UNITED STATES
SECURITIES AND EXCHANGE COMMISSION
WASHINGTON, DC 20549


FORM 8-K

CURRENT REPORT PURSUANT
TO SECTION 13 OR 15(D) OF THE
SECURITIES EXCHANGE ACT OF 1934

February 17, 2012
(Date of earliest event reported)

ALASKA AIR GROUP, INC.
(Exact Name of Registrant as Specified in Its Charter)

Delaware
(State or Other Jurisdiction of Incorporation)

1-8957
 
91-1292054
(Commission File Number)
 
(IRS Employer Identification No.)

19300 International Boulevard, Seattle, Washington
 
98188
(Address of Principal Executive Offices)
 
(Zip Code)

(206) 392-5040
(Registrant's Telephone Number, Including Area Code)


(Former Name or Former Address, if Changed Since Last Report)

Check the appropriate box below if the Form 8-K filing is intended to simultaneously satisfy the filing obligation of the registrant under any of the following provisions (see General Instruction A.2. below):

o      Written communications pursuant to Rule 425 under the Securities Act (17 CFR 230.425)

o      Soliciting material pursuant to Rule 14a-12 under the Exchange Act (17 CFR 240.14a-12)

o      Pre-commencement communications pursuant to Rule 14d-2(b) under the Exchange Act (17 CFR 240.14d-2(b))

o      Pre-commencement communications pursuant to Rule 13e-4(c) under the Exchange Act (17 CFR 240.13e-4(c))
 






ITEM 5.02. Compensatory Arrangements of Certain Officers
 
On February 14, 2012, the Compensation Committee of the Board of Directors (the “Committee”) of Alaska Air Group, Inc.(the “Company”) took the following actions.

The Committee confirmed its philosophy to set base pay for senior-most executive officers below market, with an opportunity to earn market pay through short-term and long-term incentives if the Company performs well.

The Committee set compensation for Chairman and CEO Bill Ayer, who will step down as CEO on May 15, at levels that reflect his anticipated level of service in his continuing role as executive chairman of the board.
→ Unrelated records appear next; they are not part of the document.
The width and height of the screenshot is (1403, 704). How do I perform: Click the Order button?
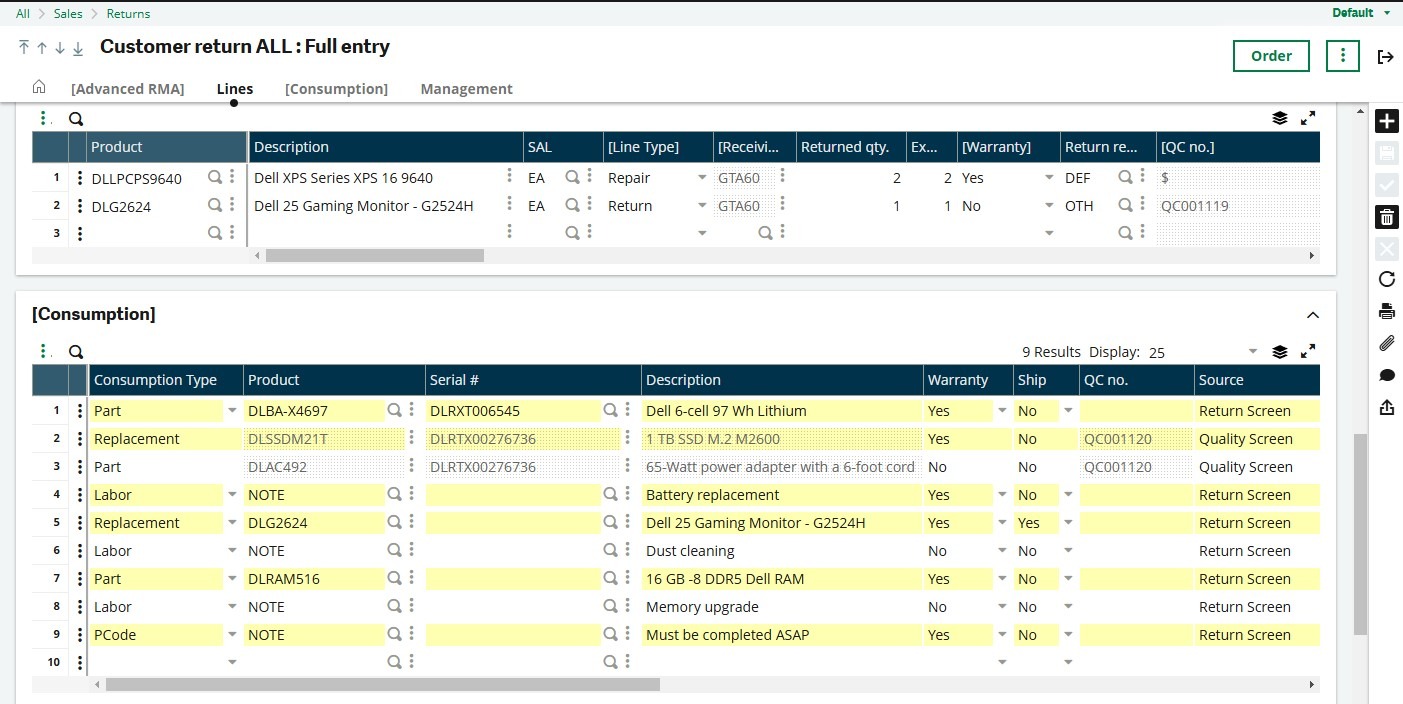1271,56

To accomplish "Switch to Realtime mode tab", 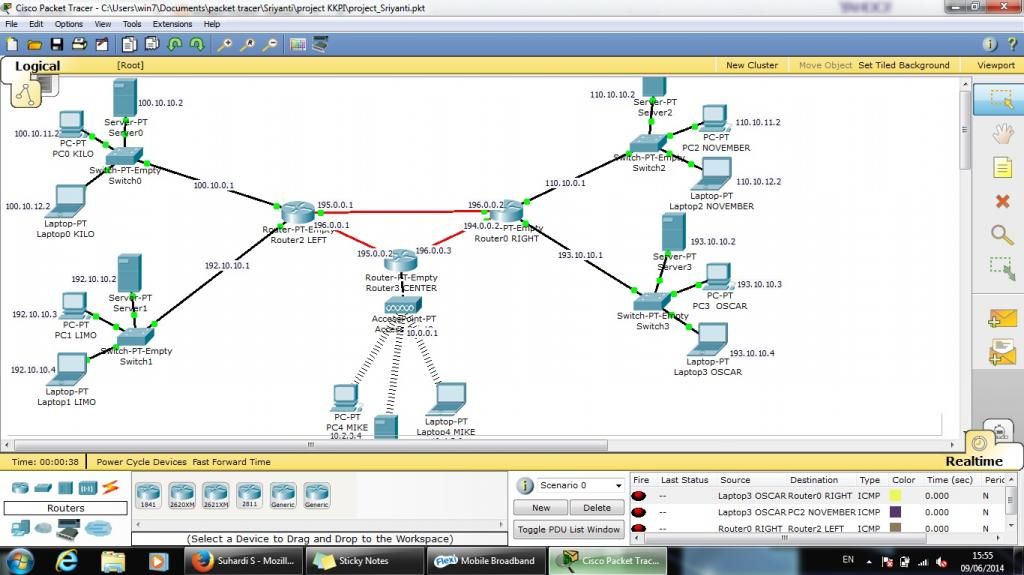I will [x=973, y=461].
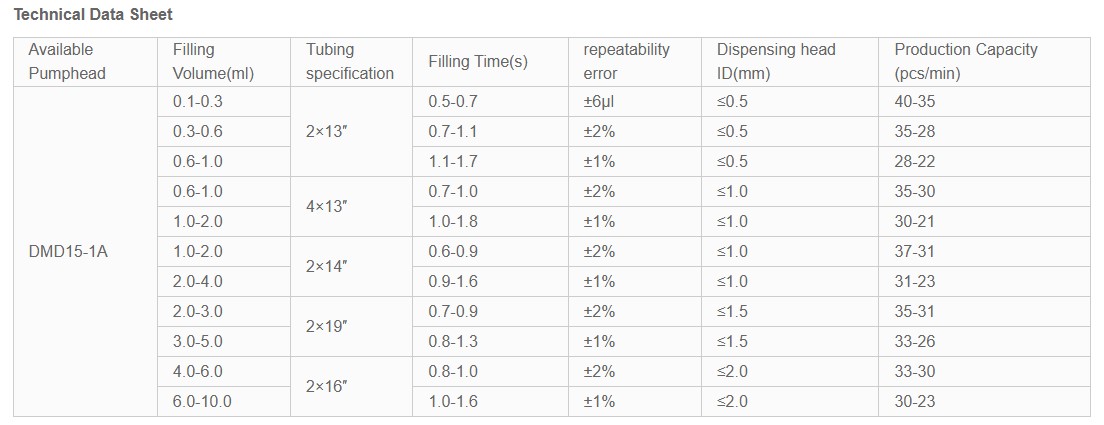Image resolution: width=1104 pixels, height=425 pixels.
Task: Select the 40-35 production capacity cell
Action: (x=915, y=101)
Mr. Ayer plans to reduce his service to approximately 25 percent of its former level; therefore, the Committee set his salary at $103,000, which represents 25 percent of his 2011 salary. Mr. Ayer received an equity award of 620 restricted stock units, consistent with the value of equity received by the Company's other board members.

Mr. Tilden will succeed Mr. Ayer as CEO of the Company and its airline subsidiaries effective May 15. In connection with Mr. Tilden's promotion, the Committee awarded him a special grant of 22,730 performance stock units. Mr. Tilden's base salary was set at $425,000, and he will participate in the Company's short-term annual cash incentive plan at a rate of 100 percent and in the long-term incentive equity plan at a target rate of 300 percent.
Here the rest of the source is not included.